I'm not sure why I just don't know where to start..I think I just don't know how to apply product rule with the y's..
Originally Posted by helpplz I'm not sure why I just don't know where to start..I think I just don't know how to apply product rule with the y's.. (1st function)(derivative of the 2nd) + (2nd function)(derivative of the 1st) like so ... $\displaystyle \frac{d}{dx}(x^2y^2) = x^2 \cdot 2y \frac{dy}{dx} + y^2 \cdot 2x$
Hm, but why is it 2y(dy/dx) instead of just 2(dy/dx)?
Originally Posted by helpplz Hm, but why is it 2y(dy/dx) instead of just 2(dy/dx)? because it was $\displaystyle y^2$ to begin with ... not $\displaystyle 2y$. you still have to use the power rule.
Originally Posted by skeeter because it was $\displaystyle y^2$ to begin with ... not $\displaystyle 2y$. you still have to use the power rule.
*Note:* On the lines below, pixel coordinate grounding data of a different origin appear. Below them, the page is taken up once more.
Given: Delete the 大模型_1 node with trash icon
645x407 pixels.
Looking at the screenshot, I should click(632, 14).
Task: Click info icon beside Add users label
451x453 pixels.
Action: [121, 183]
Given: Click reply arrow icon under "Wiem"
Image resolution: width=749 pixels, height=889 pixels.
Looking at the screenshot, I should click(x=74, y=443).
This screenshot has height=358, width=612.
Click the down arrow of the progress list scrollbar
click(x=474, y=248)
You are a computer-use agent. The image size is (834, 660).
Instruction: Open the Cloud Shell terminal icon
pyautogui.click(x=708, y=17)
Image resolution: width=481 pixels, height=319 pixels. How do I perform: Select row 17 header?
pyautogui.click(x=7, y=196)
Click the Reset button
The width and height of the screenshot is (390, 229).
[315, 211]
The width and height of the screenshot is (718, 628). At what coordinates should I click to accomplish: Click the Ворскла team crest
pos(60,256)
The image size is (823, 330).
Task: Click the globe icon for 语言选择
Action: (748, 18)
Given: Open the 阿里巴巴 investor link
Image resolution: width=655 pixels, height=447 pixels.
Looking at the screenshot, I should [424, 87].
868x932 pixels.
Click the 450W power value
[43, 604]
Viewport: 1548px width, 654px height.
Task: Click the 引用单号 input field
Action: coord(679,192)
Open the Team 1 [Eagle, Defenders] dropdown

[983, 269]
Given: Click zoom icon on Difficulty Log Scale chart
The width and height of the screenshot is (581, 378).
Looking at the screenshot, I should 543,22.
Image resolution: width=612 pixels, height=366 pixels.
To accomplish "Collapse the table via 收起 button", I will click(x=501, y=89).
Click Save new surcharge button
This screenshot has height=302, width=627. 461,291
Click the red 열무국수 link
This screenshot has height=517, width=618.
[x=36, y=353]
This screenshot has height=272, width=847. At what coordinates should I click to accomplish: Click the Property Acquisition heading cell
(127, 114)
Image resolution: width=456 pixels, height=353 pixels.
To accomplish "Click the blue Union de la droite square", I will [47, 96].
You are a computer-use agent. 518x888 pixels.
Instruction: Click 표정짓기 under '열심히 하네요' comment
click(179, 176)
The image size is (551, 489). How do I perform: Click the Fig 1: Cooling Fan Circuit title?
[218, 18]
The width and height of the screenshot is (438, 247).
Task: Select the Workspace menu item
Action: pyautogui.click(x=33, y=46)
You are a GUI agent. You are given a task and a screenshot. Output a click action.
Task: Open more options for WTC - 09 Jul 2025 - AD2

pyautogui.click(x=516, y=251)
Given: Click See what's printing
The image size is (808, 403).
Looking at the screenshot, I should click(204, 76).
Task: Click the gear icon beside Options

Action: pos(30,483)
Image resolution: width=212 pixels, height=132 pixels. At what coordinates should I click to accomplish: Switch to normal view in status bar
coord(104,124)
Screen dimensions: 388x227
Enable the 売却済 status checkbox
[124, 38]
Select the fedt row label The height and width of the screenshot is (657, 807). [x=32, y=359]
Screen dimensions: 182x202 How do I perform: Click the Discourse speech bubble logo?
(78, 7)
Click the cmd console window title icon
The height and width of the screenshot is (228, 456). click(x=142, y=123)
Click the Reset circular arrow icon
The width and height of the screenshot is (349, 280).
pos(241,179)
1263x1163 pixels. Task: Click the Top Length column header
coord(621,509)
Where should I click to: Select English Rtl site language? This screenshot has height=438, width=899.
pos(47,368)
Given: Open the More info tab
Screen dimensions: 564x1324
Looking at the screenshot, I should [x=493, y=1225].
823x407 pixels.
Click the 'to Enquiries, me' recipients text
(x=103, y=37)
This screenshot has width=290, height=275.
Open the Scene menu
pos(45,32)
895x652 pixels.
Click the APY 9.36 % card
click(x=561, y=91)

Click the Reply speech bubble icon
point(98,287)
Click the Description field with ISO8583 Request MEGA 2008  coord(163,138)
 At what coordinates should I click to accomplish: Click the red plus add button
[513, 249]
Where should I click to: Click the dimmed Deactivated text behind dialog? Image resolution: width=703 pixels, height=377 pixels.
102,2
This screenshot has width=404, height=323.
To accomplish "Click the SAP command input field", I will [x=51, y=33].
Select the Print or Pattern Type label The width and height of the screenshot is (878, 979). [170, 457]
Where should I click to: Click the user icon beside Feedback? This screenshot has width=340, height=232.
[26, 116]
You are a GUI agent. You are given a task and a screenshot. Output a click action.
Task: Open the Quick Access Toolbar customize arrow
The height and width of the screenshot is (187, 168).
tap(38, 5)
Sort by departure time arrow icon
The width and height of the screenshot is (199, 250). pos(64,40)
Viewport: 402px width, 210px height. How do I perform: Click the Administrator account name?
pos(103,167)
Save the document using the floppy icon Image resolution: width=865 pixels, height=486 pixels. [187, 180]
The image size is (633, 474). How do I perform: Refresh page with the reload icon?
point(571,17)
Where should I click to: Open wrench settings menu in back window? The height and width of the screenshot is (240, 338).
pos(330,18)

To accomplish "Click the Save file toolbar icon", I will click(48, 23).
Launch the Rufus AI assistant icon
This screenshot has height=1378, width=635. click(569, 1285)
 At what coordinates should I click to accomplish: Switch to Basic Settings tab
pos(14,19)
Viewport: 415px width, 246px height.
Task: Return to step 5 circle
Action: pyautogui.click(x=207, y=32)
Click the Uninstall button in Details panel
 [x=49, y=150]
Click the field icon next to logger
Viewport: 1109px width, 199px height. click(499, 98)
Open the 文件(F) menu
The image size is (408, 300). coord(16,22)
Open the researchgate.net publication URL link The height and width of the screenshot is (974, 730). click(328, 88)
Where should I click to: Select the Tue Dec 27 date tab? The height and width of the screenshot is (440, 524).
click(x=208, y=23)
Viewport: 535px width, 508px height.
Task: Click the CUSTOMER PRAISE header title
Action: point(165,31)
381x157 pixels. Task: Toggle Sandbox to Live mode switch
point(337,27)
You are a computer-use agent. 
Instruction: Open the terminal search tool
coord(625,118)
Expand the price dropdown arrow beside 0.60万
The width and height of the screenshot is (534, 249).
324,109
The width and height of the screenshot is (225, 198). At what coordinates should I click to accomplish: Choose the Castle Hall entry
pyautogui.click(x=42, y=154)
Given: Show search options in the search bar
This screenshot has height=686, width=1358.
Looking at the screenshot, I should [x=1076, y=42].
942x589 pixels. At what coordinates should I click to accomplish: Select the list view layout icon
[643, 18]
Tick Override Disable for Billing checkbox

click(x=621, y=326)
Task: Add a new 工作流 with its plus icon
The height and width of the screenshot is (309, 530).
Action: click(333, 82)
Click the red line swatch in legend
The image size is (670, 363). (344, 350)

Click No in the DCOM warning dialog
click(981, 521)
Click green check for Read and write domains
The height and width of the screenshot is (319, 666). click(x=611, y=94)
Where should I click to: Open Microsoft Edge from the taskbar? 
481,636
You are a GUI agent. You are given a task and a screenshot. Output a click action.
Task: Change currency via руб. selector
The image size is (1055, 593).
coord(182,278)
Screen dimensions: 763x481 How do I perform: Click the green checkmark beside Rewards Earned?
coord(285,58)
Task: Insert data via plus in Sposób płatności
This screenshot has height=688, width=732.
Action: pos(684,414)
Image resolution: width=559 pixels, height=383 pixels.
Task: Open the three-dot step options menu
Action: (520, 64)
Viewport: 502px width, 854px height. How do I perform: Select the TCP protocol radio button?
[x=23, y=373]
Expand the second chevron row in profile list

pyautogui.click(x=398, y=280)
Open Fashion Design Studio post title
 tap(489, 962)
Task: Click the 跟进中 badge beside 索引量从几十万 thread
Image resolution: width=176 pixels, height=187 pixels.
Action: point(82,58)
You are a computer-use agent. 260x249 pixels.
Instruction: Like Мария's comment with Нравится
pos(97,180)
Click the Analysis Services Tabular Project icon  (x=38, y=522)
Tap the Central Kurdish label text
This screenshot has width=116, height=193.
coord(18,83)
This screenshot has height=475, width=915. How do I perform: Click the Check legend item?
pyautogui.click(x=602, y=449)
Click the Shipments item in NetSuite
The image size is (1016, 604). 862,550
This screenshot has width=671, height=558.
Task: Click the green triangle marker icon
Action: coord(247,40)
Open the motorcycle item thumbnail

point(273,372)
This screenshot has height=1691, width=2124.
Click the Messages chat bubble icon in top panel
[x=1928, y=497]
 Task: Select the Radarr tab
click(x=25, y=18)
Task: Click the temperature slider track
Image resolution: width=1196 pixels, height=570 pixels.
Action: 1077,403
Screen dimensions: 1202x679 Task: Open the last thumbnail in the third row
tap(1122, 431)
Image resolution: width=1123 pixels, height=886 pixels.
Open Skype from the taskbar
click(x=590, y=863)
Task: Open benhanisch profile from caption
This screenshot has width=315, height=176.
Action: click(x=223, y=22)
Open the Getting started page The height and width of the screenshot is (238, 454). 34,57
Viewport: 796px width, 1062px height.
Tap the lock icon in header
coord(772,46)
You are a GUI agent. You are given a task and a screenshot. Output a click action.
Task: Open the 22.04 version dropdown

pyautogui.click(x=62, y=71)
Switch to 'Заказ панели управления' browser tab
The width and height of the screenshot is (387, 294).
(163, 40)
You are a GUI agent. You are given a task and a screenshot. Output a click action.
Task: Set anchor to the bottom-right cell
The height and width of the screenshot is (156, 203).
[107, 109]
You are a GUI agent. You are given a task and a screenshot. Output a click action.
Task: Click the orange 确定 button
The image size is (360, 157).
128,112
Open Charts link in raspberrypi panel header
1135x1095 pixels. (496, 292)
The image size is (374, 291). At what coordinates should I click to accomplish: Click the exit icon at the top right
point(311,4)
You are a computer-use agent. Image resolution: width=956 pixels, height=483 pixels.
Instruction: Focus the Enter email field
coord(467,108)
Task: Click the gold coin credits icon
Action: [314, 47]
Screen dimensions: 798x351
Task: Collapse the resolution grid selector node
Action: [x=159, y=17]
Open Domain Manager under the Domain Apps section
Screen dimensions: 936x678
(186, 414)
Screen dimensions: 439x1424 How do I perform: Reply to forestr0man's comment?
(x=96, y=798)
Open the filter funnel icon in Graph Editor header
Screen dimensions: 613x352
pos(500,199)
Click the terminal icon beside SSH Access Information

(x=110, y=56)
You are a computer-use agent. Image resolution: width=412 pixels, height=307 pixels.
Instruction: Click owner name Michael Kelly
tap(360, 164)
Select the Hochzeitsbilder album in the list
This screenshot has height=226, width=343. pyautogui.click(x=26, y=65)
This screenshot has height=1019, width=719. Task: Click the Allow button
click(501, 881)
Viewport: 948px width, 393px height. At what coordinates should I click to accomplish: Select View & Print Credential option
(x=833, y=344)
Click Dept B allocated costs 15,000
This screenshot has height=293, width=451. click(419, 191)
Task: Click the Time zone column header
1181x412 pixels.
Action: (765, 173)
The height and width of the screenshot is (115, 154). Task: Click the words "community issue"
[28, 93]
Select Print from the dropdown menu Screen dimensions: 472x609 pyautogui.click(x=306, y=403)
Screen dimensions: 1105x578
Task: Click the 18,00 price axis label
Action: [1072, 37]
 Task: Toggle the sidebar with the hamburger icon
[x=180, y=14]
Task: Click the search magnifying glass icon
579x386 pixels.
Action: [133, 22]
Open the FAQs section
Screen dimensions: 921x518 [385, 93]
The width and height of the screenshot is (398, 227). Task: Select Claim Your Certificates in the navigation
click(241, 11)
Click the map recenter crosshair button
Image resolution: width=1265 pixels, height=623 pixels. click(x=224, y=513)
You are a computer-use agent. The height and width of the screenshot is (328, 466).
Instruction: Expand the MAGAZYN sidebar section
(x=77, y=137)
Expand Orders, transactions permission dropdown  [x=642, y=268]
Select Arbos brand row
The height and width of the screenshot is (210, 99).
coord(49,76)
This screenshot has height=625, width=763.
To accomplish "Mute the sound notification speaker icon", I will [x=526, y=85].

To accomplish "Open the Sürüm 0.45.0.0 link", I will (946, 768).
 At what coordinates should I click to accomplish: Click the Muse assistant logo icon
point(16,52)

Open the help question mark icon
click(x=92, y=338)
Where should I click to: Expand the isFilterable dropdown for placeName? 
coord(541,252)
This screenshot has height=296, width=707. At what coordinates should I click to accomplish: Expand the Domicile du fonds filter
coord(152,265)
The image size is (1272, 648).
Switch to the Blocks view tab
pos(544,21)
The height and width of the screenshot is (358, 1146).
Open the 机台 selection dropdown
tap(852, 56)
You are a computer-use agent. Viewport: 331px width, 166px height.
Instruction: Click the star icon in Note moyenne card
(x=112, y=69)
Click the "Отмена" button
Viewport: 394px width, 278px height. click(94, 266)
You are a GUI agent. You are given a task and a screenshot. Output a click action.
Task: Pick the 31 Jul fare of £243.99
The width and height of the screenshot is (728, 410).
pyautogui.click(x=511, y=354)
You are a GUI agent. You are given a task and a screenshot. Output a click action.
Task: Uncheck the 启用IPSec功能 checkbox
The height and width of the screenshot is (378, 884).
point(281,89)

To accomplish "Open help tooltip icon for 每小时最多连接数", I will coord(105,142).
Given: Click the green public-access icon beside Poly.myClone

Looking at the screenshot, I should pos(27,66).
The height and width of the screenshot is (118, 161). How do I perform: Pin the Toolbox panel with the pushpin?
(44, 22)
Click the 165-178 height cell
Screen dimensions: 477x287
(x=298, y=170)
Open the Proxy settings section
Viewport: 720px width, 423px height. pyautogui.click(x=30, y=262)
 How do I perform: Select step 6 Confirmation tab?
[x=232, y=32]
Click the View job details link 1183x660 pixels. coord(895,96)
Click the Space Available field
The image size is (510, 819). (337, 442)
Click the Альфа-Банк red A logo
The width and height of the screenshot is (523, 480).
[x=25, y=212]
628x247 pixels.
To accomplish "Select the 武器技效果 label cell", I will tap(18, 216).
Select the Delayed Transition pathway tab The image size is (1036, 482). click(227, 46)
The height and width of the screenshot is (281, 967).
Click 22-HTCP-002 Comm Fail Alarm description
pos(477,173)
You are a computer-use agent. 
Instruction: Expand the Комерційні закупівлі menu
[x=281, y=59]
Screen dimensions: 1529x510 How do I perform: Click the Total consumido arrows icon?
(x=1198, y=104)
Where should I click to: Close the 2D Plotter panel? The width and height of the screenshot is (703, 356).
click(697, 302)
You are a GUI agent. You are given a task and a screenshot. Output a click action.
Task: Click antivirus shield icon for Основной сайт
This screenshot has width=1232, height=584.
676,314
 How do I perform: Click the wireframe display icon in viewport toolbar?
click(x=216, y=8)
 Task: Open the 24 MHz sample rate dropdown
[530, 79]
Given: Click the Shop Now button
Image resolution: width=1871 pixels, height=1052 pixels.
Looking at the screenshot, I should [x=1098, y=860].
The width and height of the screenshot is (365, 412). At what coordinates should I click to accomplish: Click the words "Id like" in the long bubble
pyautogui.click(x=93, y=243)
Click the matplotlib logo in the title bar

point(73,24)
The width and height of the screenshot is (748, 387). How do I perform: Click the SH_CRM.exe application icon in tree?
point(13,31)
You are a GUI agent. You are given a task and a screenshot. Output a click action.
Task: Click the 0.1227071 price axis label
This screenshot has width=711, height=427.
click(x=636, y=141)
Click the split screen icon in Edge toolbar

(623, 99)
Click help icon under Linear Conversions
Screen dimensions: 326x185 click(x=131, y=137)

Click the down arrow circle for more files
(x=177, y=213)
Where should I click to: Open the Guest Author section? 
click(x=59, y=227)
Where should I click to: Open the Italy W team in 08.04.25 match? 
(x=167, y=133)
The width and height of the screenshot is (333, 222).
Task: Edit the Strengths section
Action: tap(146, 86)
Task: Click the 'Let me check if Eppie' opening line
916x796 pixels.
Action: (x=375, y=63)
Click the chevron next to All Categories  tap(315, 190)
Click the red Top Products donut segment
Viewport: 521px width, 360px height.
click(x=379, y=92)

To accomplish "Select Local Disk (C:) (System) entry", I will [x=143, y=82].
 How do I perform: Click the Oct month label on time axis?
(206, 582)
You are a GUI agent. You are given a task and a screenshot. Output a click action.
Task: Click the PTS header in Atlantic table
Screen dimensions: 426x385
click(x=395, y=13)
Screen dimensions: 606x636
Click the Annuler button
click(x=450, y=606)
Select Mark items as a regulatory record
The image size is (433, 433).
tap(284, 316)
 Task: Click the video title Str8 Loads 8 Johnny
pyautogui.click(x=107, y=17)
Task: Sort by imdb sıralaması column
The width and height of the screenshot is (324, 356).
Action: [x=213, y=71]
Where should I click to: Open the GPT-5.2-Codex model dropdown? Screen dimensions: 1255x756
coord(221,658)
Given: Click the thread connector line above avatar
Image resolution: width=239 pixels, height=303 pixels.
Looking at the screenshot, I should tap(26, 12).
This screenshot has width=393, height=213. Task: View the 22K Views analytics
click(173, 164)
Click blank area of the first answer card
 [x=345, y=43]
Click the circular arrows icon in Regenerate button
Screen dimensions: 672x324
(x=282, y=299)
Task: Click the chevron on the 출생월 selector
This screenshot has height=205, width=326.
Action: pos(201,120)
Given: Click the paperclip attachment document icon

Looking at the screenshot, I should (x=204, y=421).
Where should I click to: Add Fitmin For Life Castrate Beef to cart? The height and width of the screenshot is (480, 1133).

So if it was something like y^3, the derivative would be 3y(dy/dx)^2 ?
Originally Posted by helpplz So if it was something like y^3, the derivative would be 3y(dy/dx)^2 ? no $\displaystyle \frac{d}{dx}(y^3) = 3y^2 \frac{dy}{dx}$
Originally Posted by skeeter no $\displaystyle \frac{d}{dx}(y^3) = 3y^2 \frac{dy}{dx}$ Ah, okay, gotcha. I'm gonna do a random problem just to make sure I'm doing it right: x^2y^2 -2x = 3 x^2(2y(dy/dx)) + y^2(2x) = 5 dy/dx = 5-y^2(2x)/ x^2(2y) That right?
Originally Posted by helpplz Ah, okay, gotcha. I'm gonna do a random problem just to make sure I'm doing it right: x^2y^2 -2x = 3 x^2(2y(dy/dx)) + y^2(2x) = 5 not quite ... $\displaystyle \textcolor{red}{x^2 \cdot 2y \frac{dy}{dx} + y^2 \cdot 2x - 2 = 0}$ the derivative of a constant is 0.
Originally Posted by skeeter the derivative of a constant is 0. Oh geez, I must have forgotten that on at least 15 problems...Thanks sooo much for correcting me. =) And for all your help!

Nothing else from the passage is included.